Ciudad de México.-Fue presentado el Atlas Geológico Ambiental del Estado de México, diagnóstico elaborado por Luis Miguel Mitre Salazar y Juventino Martínez Reyes, investigadores del Centro de Geociencias (CGeo) de la UNAM, junto con Armando Bayona Celis, del Centro Queretano de Recursos Naturales.

Encargado por el Instituto de Fomento Minero y Estudios Geológicos del Gobierno del Estado de México (INFOMEGEM), este análisis toma en cuenta las condiciones físicas fundamentales en cualquier estudio geológico, pero pone el acento en la participación humana en el entorno, para incluir las condiciones sociales que repercuten directamente en la relación con los ecosistemas locales.

“La geología ambiental es una ciencia integradora de los procesos naturales que pudieran generar manifestaciones perturbadoras, como la ocurrencia de actividad volcánica o sísmica, a las que se les suma la relación del ser humano y la sociedad con el entorno natural, factores fundamentales para conocer las condiciones precisas del territorio en estudio”, explicó Mitre Salazar en entrevista.
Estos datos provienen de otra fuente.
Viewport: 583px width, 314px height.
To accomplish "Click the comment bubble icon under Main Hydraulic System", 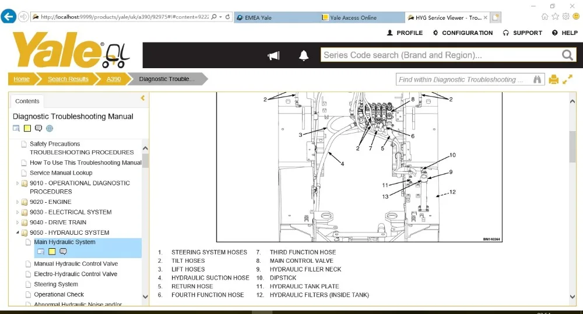I will coord(63,252).
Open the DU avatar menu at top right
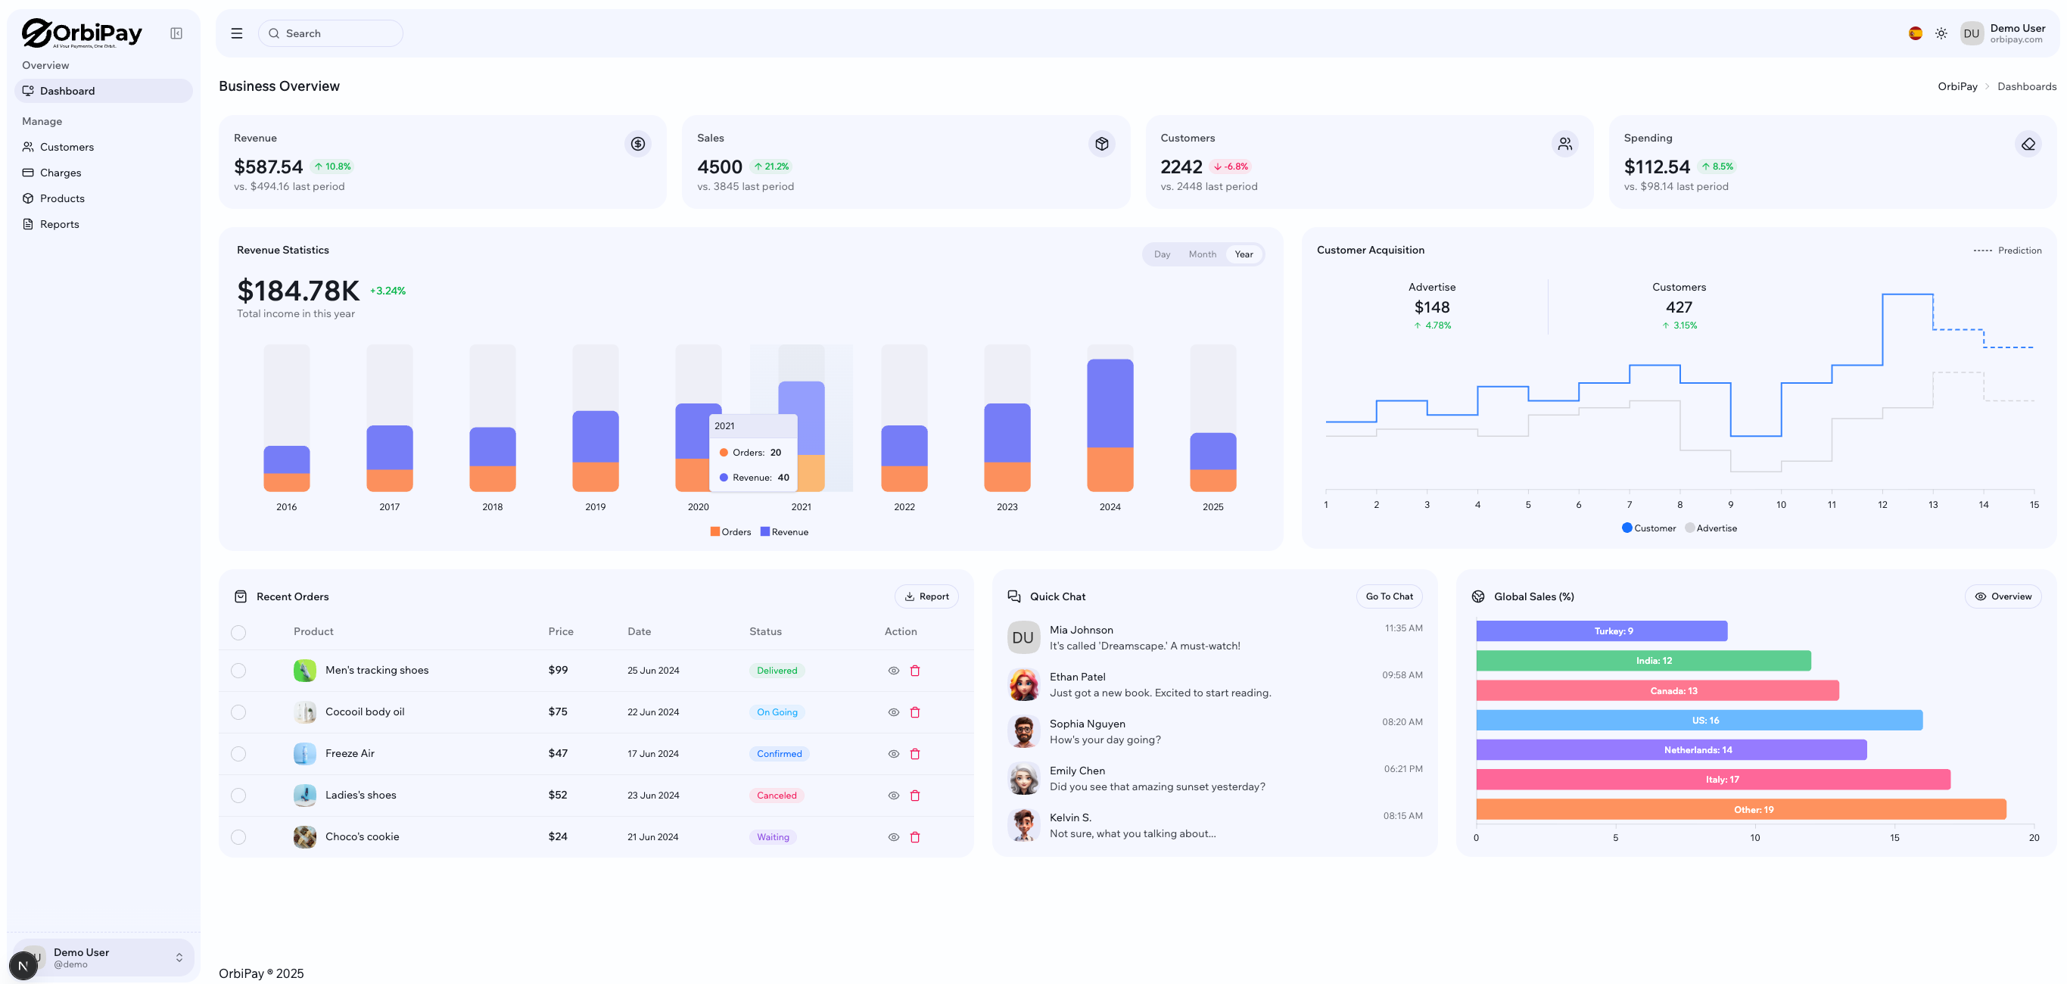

Degradación de ecosistemas

A nivel global, “comenzamos un poco tarde en los estudios de estas relaciones al poner poca importancia en los impactos antrópicos sobre el planeta y actuar, por lo general, de forma reactiva y no proactiva”, reconoció el coordinador del atlas.

México no es la excepción en esta relación inadecuada. “Desafortunadamente en muchos países sucede lo mismo: degradación de la parte natural, crecimiento urbano desmedido y desorganizado, apropiación inadecuada de recursos minerales, mal uso de los mantos acuíferos, con la disposición de residuos industriales y orgánicos sobre los suelos, lo que provoca que los lixiviados de estos tiraderos o sitios de disposición lleven esos fluidos hacia las partes bajas, con la posibilidad de contaminación”, resumió.

Este tipo de ciencias tiene un elemento social importante, subrayó. “Mientras no entendamos que las actividades humanas conllevan un impacto que afecta a la naturaleza, los estudios serán parciales”, reiteró.

Por ejemplo, el problema de la ubicación de zonas marginadas asociada con una degradación natural genera necesariamente sitios de riesgo potencial, con ello se ubica a las comunidades más desfavorecidas en condiciones de alta vulnerabilidad.